Respektu Spójnia nie okazała jednak na parkiecie, o czym przekonał się najlepszy przed tą kolejką strzelec rozgrywek, Łukasz Pacocha, który w sobotę zdobył tylko 2 punkty. Pochwały za taki efekt swojej pracy zebrał od Parzycha Tomasz Stępień. - Wykonał fantastyczną pracę. Był przy nim przez cały czas. Trener od początku wyznaczył mu takie zadanie na ten mecz i on to zrobił. Nie pozwolił mu oddać zbyt wielu rzutów. Myślę, że to był kluczowy element, dzięki któremu wygraliśmy ten mecz - chwalił kolegę Parzych wskazując klucz do sukcesu.

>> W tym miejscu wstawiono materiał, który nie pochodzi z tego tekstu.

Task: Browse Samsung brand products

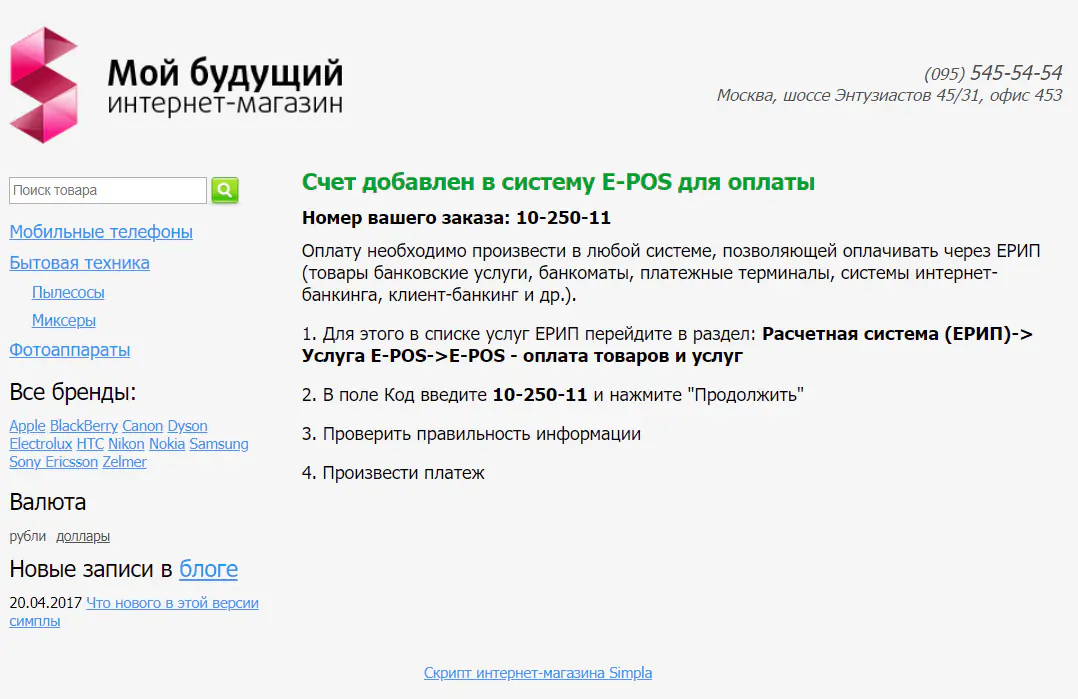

Stargardzianie nie mają zbyt wiele czasu na świętowanie. Już w środę zagrają w Kutnie, gdzie czeka ich kolejne wymagające wyzwanie. Cztery ostatnie wyjazdy kończyły się dla Spójni porażkami i jak zapewnił Parzych on i jego koledzy zrobią wszystko, by przerwać tą serię. - Zespół z Kutna jest beniaminkiem. Bardzo dobrze grają w tym sezonie. Mają kilka zwycięstw z rzędu. Na pewno będzie to bardzo trudny mecz. Zagramy na wyjeździe i musimy wyeliminować błędy, które tam popełniamy - zakończył.